*SOURCE PASSAGE:*
------------

# Question on plants



## iz513 (Jun 24, 2009)

can i keep a large range of plants with 1 watt per gallon (10000k bulb)?


----------



## susankat (Nov 15, 2008)

Not really, but you can add lots of java ferns, anubia and mosses to make it look full. There are also some crypts that do well in low lighting.


----------



## wilma (Jun 4, 2009)

You need to be sure and add fertilizer and growth will not be fast with low lightning.
wilma


----------



## Saca (Jun 13, 2009)

10000º It is a blue light and the plants prefer a warm light as the 6500º and 7200º.


with 1 watt per gallon is low light, you only valid for plants low consumption.


----------



## iz513 (Jun 24, 2009)

oh ok im used to the whole 10000k because of nanoreefing


----------



## Oldman (May 25, 2009)

10000 is very high temperature for a FW planted. The actinics are even less suitable for our planted tanks. We are not doing corals so the high temperature lighting is not needed or desired. As Saca said, go with lamps with a daylight spectrum for good growth.


----------



## iz513 (Jun 24, 2009)

ok thanks guys and ya im prob gna keep anubius and java ferns and java moss


----------



## Alasse (Mar 12, 2009)

My tank runs at around 1WPG

I have Java fern, Pygmy chains swords, Larger assorted swords, Various Crypts, A. Crispis, Various Anubias & Val

All are growing lush and successfully


----------

------------

*INFORMATION SHOWN:*
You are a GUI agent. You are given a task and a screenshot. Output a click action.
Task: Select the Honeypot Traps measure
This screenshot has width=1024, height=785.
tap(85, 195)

------------

*INSTRUCTIONS TO FOLLOW:* Reproduce word for word the stretch of the aquarium lighting thread from "Not really, but" through "with low lightning.".

*EXPECTED ANSWER:*
Not really, but you can add lots of java ferns, anubia and mosses to make it look full. There are also some crypts that do well in low lighting.


----------



## wilma (Jun 4, 2009)

You need to be sure and add fertilizer and growth will not be fast with low lightning.